Menurutnya, jumlah kasus tersebut bisa jadi lebih besar sebab banyak kasus tak dilaporkan. “Korban atau keluarga tidak tahu ia menjadi korban atau ia tahu tapi mengalami kemiskinan yang kompleks sehingga tak tahu hak-haknya,” ujar Nailul.

Selama ini kekerasan seksual lebih rentan dialami peremp ketimbang laki-laki. Untuk penyandang disabilitas, kasus tersebut juga lebih rentan. “Perempuan disabilitas membawa kerentanan berganda,” katanya.

“Keterbatasan korban dimanfaatkan pelaku. Pelaku punya harapan lolos dari hukum karena perbuatannya sulit dibuktikan. Ada pula kerentanan khas seperti nilai sosial yang menyatakan disabilitas yang baik itu yang patuh. Ini berkontribusi pada tingginya kasus kekerasan seksual pada disabilitas.

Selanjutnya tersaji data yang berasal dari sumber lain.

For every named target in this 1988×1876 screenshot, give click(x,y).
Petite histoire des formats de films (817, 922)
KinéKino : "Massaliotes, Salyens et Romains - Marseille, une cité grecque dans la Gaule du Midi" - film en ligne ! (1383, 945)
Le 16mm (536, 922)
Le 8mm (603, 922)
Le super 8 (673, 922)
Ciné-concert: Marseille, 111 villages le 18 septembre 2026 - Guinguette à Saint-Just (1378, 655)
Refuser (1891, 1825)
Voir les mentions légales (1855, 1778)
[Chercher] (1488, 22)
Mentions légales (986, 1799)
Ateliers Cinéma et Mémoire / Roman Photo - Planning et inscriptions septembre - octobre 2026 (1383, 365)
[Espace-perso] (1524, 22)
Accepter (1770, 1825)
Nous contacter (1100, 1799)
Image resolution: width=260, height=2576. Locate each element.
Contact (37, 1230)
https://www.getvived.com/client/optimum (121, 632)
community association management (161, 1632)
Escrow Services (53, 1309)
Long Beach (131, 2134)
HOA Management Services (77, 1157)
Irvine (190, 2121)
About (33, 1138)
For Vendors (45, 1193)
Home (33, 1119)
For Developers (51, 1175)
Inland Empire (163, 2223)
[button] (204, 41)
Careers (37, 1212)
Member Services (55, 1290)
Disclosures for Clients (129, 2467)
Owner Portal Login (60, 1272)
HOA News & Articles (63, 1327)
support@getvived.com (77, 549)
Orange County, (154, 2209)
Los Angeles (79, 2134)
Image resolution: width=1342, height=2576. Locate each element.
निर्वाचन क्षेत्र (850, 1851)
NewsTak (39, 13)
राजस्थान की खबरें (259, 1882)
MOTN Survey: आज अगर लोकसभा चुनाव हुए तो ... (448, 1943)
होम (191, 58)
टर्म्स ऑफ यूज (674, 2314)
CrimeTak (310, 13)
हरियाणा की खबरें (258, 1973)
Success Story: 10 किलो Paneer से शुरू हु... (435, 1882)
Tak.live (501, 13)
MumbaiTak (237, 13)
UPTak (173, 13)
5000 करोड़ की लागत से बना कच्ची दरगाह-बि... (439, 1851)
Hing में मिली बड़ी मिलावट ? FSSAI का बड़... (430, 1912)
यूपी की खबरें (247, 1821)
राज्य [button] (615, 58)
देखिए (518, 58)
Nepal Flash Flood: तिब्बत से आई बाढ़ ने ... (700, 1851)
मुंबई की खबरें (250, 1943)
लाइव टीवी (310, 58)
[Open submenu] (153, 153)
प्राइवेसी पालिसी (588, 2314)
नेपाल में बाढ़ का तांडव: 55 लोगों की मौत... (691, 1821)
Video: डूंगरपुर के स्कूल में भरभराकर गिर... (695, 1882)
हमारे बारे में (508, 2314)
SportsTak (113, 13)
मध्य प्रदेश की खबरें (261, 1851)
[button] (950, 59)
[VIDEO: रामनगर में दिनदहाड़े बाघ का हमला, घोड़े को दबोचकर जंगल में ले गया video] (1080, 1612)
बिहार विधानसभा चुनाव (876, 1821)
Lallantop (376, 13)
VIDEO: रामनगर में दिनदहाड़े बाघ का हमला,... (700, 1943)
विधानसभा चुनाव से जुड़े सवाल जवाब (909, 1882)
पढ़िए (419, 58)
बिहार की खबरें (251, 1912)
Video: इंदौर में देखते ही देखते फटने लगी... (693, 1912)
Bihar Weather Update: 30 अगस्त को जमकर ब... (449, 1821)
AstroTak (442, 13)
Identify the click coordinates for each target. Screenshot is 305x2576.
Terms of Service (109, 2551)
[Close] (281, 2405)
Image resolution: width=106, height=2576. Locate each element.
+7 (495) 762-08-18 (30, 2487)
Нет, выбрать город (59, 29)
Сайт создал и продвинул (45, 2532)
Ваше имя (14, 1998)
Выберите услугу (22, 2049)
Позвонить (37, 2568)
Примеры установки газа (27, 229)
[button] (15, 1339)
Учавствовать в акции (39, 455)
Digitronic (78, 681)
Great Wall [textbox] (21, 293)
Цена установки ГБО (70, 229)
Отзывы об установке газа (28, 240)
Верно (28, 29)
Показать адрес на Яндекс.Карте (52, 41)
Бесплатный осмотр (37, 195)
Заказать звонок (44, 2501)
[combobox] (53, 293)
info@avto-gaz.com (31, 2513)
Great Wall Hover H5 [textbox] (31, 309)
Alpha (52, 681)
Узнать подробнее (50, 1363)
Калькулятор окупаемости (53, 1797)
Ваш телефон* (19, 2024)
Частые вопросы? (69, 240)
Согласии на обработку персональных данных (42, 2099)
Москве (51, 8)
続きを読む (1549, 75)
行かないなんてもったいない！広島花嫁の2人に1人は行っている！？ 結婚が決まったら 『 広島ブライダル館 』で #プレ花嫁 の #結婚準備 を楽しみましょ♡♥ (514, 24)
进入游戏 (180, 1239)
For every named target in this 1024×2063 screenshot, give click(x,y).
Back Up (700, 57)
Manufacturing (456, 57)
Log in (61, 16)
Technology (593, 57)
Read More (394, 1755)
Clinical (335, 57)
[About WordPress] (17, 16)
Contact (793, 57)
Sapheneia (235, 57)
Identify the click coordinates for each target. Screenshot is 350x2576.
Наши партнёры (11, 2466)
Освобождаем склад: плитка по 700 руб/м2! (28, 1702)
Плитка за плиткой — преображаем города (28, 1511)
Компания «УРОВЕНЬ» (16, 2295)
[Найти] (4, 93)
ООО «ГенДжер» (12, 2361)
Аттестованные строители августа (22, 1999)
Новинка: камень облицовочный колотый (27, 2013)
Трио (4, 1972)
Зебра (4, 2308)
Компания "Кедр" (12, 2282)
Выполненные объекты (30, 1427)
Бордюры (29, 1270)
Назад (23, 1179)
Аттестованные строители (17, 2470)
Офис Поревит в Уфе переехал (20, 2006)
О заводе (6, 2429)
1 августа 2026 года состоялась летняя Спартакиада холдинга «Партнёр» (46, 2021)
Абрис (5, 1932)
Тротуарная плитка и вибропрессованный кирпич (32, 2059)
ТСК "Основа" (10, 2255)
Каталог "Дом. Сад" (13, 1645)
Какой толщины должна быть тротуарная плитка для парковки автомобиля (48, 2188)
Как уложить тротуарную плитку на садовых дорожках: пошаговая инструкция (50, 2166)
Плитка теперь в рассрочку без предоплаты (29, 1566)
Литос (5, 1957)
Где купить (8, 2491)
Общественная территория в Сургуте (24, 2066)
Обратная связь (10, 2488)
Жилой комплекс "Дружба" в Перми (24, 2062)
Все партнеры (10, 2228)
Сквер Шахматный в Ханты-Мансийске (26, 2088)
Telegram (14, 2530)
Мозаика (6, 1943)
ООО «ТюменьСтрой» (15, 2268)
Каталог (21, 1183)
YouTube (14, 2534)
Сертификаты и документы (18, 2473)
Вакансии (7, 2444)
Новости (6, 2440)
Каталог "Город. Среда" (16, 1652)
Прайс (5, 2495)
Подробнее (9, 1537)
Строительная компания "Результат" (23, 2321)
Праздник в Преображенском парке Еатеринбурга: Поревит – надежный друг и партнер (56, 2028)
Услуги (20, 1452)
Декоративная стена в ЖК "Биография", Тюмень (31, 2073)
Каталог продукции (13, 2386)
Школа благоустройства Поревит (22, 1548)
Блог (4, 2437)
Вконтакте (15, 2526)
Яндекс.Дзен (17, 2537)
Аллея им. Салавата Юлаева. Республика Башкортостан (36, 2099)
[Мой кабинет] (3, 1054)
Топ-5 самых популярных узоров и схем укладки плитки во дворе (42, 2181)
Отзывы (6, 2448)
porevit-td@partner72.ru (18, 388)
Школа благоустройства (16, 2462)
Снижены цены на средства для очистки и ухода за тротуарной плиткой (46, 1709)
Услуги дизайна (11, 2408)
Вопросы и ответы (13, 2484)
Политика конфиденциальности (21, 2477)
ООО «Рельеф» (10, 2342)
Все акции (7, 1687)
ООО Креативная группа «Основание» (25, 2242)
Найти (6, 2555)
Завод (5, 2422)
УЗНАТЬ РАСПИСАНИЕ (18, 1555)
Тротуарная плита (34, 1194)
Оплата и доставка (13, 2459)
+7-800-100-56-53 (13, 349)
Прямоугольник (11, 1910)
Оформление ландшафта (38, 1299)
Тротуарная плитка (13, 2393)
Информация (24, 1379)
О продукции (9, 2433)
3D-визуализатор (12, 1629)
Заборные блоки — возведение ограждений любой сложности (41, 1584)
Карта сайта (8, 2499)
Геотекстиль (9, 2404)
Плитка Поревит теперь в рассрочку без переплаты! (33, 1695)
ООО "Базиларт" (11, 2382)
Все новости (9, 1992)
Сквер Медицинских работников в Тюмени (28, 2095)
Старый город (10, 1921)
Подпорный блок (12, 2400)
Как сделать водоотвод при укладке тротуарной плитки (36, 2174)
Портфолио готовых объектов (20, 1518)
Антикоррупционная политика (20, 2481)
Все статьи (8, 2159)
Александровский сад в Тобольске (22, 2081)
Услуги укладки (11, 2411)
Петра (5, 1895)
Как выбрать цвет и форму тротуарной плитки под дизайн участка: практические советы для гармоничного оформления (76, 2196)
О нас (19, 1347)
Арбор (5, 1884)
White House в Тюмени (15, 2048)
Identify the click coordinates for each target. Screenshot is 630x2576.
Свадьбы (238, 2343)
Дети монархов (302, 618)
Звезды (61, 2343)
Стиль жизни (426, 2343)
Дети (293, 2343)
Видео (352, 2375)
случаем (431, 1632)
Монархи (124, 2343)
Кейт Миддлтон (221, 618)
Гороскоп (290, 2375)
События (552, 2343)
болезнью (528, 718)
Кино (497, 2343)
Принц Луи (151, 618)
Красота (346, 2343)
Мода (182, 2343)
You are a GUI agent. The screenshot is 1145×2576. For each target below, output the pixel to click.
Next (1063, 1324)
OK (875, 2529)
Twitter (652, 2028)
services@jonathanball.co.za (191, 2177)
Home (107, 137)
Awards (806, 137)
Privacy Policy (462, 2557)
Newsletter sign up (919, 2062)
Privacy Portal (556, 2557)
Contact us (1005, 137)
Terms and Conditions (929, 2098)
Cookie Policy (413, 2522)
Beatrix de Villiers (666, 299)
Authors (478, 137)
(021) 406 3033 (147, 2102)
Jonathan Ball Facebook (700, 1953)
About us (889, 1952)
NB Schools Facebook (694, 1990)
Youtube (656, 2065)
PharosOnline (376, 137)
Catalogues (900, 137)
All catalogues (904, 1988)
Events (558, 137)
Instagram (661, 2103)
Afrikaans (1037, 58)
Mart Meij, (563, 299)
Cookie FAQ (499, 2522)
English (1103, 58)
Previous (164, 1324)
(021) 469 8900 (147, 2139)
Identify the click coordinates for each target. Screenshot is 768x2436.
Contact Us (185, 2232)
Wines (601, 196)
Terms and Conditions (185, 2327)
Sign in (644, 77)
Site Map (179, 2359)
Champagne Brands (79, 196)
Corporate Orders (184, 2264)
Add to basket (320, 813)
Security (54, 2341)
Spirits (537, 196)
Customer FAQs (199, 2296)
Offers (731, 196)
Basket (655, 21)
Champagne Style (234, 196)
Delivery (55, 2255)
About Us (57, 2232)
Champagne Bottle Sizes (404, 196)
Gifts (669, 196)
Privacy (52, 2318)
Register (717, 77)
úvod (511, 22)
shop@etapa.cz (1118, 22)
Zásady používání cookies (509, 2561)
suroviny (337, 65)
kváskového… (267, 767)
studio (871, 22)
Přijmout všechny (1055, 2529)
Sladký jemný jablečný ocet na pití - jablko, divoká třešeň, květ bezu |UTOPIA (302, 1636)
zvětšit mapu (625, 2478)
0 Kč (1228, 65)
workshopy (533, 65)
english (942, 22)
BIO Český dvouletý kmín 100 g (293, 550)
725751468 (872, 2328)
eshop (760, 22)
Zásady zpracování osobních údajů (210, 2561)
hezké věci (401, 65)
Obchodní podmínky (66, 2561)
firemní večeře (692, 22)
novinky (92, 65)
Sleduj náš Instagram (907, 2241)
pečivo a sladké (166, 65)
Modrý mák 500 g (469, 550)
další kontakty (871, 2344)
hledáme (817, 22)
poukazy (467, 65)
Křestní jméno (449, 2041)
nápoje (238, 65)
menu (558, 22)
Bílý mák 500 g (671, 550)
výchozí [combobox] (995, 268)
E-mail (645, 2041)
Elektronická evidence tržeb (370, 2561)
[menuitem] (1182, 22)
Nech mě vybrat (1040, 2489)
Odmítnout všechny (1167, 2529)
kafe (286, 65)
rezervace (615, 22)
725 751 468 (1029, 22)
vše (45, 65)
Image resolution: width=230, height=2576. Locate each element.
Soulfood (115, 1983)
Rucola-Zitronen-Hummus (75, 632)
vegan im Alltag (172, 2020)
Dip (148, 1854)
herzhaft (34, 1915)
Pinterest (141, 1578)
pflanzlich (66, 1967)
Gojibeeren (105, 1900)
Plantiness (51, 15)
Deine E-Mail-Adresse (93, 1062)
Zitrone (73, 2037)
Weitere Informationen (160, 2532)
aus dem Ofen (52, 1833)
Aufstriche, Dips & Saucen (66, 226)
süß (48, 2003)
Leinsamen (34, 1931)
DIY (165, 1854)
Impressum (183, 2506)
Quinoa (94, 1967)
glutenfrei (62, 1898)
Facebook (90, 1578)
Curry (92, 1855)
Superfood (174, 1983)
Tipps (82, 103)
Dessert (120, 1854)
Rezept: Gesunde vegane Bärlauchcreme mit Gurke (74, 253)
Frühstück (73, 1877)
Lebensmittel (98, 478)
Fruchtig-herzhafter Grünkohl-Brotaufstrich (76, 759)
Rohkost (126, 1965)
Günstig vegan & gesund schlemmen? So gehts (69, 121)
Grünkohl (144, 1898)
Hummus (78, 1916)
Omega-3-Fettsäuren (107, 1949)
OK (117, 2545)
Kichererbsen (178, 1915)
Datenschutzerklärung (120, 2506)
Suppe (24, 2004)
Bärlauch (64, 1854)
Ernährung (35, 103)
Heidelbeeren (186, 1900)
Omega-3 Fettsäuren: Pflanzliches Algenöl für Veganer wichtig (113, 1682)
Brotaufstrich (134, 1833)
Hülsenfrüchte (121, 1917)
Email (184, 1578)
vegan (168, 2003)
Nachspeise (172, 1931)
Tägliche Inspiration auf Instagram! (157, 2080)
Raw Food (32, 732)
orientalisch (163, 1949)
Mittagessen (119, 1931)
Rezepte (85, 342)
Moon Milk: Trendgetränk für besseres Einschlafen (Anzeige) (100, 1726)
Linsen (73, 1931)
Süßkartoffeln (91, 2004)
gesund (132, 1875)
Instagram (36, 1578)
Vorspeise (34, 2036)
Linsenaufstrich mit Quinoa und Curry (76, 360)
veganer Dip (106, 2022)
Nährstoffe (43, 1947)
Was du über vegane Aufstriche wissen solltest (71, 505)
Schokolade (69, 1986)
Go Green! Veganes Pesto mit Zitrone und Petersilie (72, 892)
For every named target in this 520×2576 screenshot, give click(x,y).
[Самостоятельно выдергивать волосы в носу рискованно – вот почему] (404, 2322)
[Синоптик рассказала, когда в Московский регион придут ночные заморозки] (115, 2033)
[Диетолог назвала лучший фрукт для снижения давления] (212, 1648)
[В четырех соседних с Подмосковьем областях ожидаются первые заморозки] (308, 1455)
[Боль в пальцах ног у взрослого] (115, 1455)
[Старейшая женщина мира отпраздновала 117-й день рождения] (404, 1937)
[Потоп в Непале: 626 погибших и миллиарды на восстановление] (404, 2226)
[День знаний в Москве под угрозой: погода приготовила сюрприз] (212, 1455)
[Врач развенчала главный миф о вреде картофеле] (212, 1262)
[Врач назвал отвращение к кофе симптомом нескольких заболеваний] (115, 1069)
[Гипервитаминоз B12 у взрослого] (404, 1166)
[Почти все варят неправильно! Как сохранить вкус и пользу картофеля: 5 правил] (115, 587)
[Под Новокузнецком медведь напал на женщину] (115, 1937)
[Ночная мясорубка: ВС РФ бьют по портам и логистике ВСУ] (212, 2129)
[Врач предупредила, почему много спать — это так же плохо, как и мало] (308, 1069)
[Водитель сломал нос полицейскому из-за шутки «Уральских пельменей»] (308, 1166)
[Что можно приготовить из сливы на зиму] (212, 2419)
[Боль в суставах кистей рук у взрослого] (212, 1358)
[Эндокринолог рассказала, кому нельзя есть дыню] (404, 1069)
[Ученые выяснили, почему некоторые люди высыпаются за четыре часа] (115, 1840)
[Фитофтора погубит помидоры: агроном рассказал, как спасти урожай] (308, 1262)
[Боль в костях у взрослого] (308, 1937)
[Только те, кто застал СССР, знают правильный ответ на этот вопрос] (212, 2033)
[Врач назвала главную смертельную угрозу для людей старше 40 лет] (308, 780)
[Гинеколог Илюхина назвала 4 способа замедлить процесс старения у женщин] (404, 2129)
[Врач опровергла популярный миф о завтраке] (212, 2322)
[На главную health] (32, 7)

Indonesia telah meratifikasi konvensi tentang hak disabilitas sejak 2011 dan memiliki UU Nomor 8 tahun 2016 tentang Penyandang Disabilitas. “Tapi masalah lapangan kompleks, seperti memulihkan korban, terjadinya eksploitasi seksual, ini belum ada di UU itu,” ujarnya.

Nailul menjelaskan RUU PKS mengatur bahwa pelecehan seksual bukan delik aduan jika korbannya anak, disabilitas, atau anak dengan disabilitas. Keterangan korban juga punya kekuatan hukum yang sama dengan korban non-disabilitas.

Selain itu, ada pemberatan pidana penjara untuk pelaku kekerasan seksual dengan korban disabilitas atau anak. “Ini pasal penting untuk masuk UU PKS karena masalah ini yang dihadapi di lapangan,” ujarnya.